I made it to the porch steps before he caught me, his hand falling on my calf and pulling me back. He lifted me in the air, dangling me face-first over the swamp water. He was strong. Sixteen years later, I still marvel at his strength.

One of the girls screamed, a high, pure note of misery. Sykes laughed.

I do not know why evil exists in the world. Like many other people before me, it's a question I've pondered on sleepless nights, and I've yet to find a satisfactory answer. But I know what evil is. Even today, I can see it in the faces of certain politicians, talk-show hosts, and those that seek power at the expense of others. I know it, and I think the moment I heard Sykes laugh at the girls' terror was when I learned what it looked and sounded like. It was a lesson I would not forget.

Filled with rage, I twisted my body and reached for him, grabbing his crotch and squeezing for everything I had. He groaned and let go of me. I dropped headfirst into the swamp, the world going from a shimmering haze to a dank, slick blackness in an instant. I might have been in the storm shelter again, it was so dark.

I pushed myself up in time to see Sykes lunging at me. I rolled over, making him fall into the water. My hand found the bank and I pulled myself to the porch steps for a second time, my determination growing inside me like a ball of ever-expanding energy. I was too close to stop. Inside my mind, I heard Pike's voice cajoling me on as he had on the way to the storm shelter.

Halfway up the steps onto the rickety porch, my ankle gave way and I fell in a heap.

Sykes was standing over me, the loose skin of his jowls hanging inches from his skull, swaying gelatinously.

He tightened the skin into a smile. His eyes were so damned big, and I noticed that he never blinked. Maybe Pike had ripped his eyelids off in the struggle.

“Do you really think you can go in there?” Sykes said.

I didn't answer; instead, I scooched myself away from the steps, away from Sykes.

“Go ahead,” he said. “Try it.”

Warily, I worked myself to my feet and reached for the door handle.

Somewhere out in the swamp, I heard bells and worried murmuring.

I reached for the door handle—an old, rusted knob.
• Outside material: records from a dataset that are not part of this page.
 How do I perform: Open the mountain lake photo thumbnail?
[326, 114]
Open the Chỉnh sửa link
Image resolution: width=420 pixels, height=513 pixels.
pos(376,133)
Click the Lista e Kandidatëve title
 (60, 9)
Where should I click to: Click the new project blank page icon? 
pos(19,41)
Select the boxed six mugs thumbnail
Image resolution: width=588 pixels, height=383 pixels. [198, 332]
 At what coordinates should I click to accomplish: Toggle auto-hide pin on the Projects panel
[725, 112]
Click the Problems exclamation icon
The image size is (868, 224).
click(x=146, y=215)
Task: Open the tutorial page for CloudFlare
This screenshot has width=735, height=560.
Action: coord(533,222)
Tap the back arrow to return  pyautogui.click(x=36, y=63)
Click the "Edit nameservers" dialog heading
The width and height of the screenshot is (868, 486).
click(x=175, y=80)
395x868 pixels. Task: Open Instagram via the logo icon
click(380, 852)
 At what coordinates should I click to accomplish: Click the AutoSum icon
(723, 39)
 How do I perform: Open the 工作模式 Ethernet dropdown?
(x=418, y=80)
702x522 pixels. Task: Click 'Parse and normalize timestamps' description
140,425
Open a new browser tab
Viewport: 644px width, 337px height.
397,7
It turned easily in my hand. I pushed it.

The door wouldn't budge.

—

S
ykes laughed, a wet cackle that rang out through the trees. Have you ever been walking in the woods, alone, around dusk, when one world starts to settle down and another begins to wake up? Have you ever heard a sound—some shrill and distant sound—that you don't recognize as a whippoorwill or a loon or anything else that would be in your woods? It had happened to me dozens of times before I visited the swamp and dozens since, and after hearing Sykes cackle like that, and having the benefit of sixteen years to mull it over, I think I understand that sometimes sounds—like people—slip through.

I was about to lunge at him, thinking my best shot was to bring the fight to him, when I heard a click behind me.

I turned to see the door open just a hair. I fell over trying to move so fast and hit my head against the door. Before I could get myself back to my feet, two things happened almost instantaneously—Sykes grabbed my ankles, trying to haul me back off the porch, and I reached for the door frame, clutching it with both hands.

For a moment, I felt like I'd be split in two, but Sykes won out. He was too strong, and he ripped me away. However, in pulling me back, he lost his balance on the steps and tumbled backward. I hit the steps pretty hard, my knee colliding with the edge of one of the bottom ones, my chin against the top.